LOS ANGELES — Wendy Carrillo said she is running in the April 4 congressional special election because “I want to unapologetically fight for progressive causes and take the resistance to Congress.”
“My candidacy is the product of the unique moment we find ourselves in as a nation,” Carrillo said in response to a set of questions from City News Service. “I’m livid, I’m taking action, and I want to lift up the voices of California’s 34th District.”
Carrillo was the first candidate of the 23 on the ballot to respond to questions.

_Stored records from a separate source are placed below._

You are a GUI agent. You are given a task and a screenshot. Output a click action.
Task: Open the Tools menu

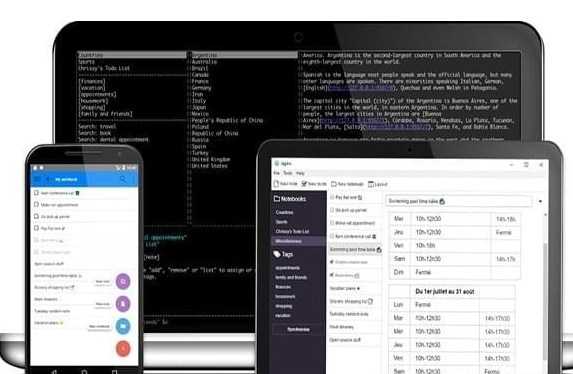pyautogui.click(x=288, y=173)
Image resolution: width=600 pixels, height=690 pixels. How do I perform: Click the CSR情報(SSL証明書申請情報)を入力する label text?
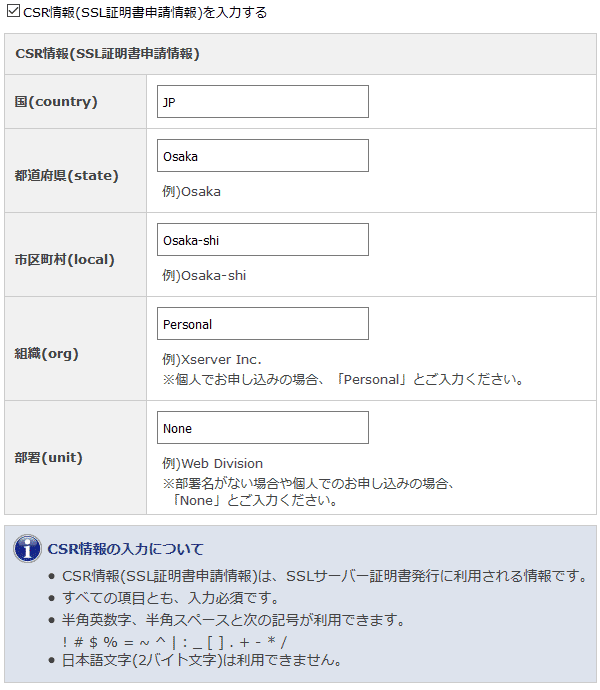tap(145, 12)
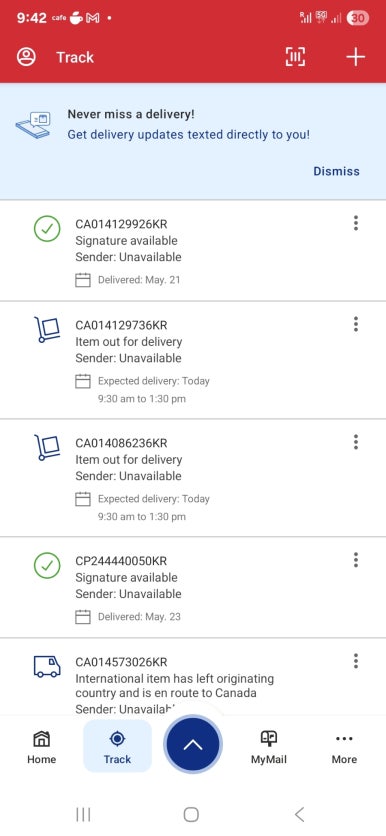Viewport: 386px width, 836px height.
Task: Open options menu for CA014129926KR
Action: coord(356,223)
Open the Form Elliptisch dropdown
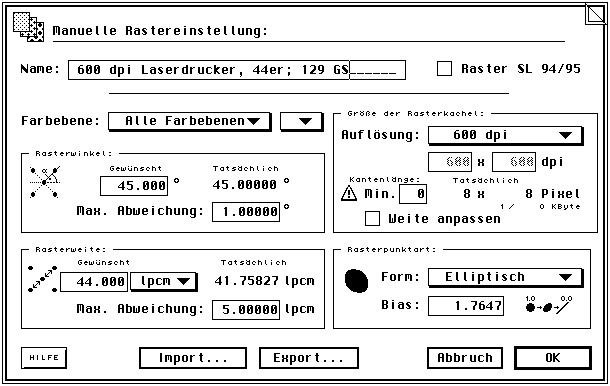Viewport: 610px width, 386px height. pos(505,277)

She is among 19 Democrats on the ballot in the overwhelmingly Democratic 34th Congressional District.
Carrillo is a Boyle Heights resident who will be listed on the ballot as a “journalist/community advocate.” She produced the public affairs program “Knowledge is Power” on KPWR-FM (105.9) for the past 10 years “where I’ve listened to the issues Angelenos faced.”

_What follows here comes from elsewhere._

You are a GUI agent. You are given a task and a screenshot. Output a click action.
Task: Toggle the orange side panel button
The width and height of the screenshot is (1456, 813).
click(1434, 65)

Carrillo fled her home in El Salvador as a child, was raised in City Terrace, graduated from Roosevelt High School, received a bachelor’s degree from Cal State Los Angeles and a master’s degree from USC, according to biographical material supplied by her campaign.
Carrillo said she learned when she was 13 years old that she was in the country without legal permission, She eventually was able to obtain legal status and became a citizen before turning 21.
The field also includes Eagle Rock Assemblyman Jimmy Gomez, who has received the most big-name endorsements in the race and is considered the favorite. Former Los Angeles school board member Yolie Flores also is on the ballot. Both are Democrats.
There is one Republican on the ballot, business owner William “Rodriguez” Morrison and one candidate each from the Green and Libertarian parties, certified public accountant Kenneth Mejia, and tenants’ rights paralegal Angela E. McArdle, respectively.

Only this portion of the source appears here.